── Provided information

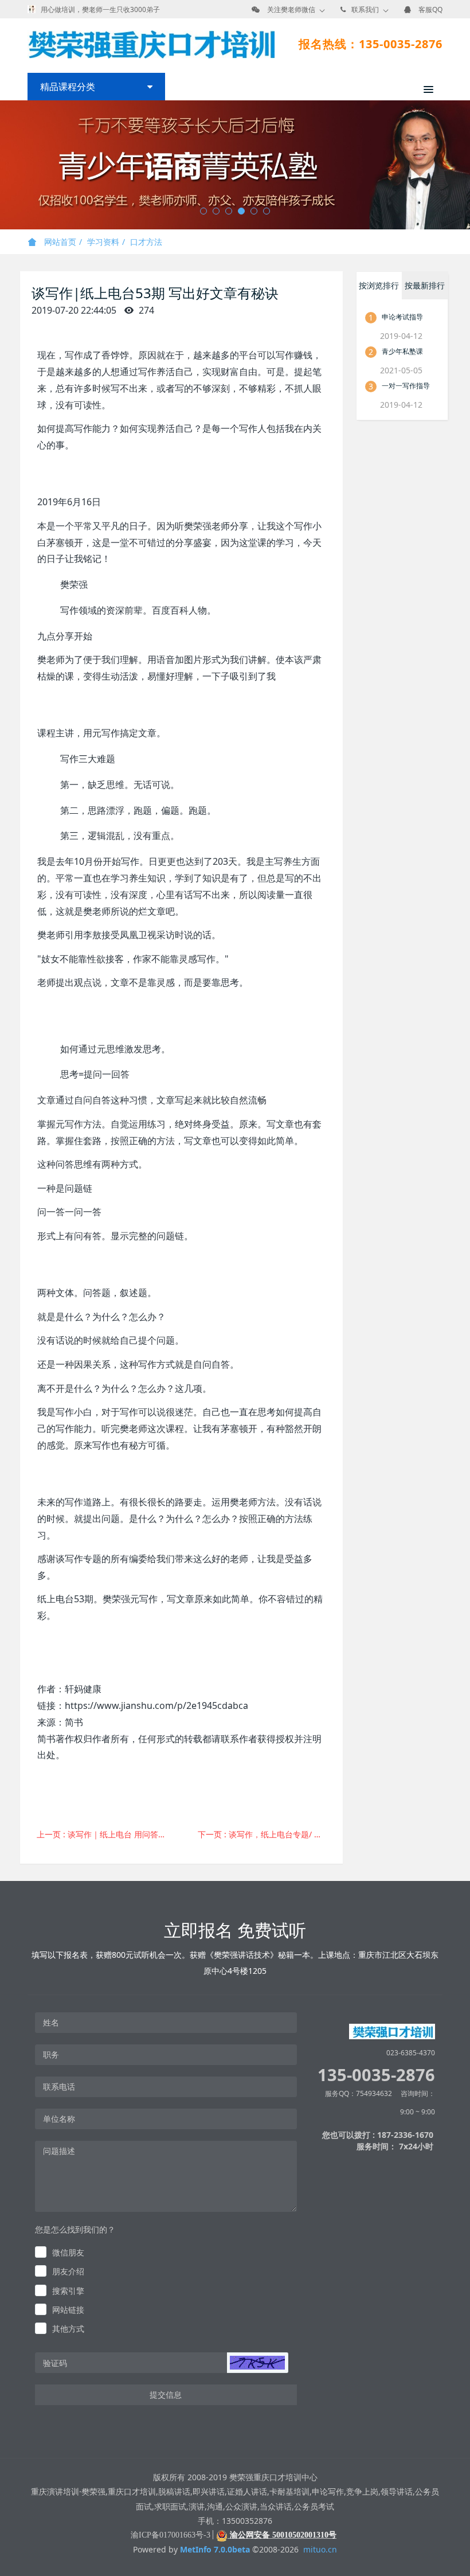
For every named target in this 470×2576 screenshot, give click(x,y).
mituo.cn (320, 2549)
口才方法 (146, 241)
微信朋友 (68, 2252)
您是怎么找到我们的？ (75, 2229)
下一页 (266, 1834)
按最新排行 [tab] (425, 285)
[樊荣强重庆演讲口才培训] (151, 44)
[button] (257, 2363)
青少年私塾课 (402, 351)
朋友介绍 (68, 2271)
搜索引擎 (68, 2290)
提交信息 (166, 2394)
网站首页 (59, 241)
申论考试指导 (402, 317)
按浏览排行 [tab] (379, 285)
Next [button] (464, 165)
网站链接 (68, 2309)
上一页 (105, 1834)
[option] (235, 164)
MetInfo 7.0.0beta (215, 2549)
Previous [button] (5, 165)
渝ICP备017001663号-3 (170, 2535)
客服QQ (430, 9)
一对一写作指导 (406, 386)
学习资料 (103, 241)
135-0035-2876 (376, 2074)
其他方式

────

Required action ▸ Find "[option] (235, 164)" in the entries above, then repeat its line and all lines after it exactly, down to the last line.

Expected answer ▸
[option] (235, 164)
MetInfo 7.0.0beta (215, 2549)
Previous [button] (5, 165)
渝ICP备017001663号-3 (170, 2535)
客服QQ (430, 9)
一对一写作指导 (406, 386)
学习资料 (103, 241)
135-0035-2876 (376, 2074)
其他方式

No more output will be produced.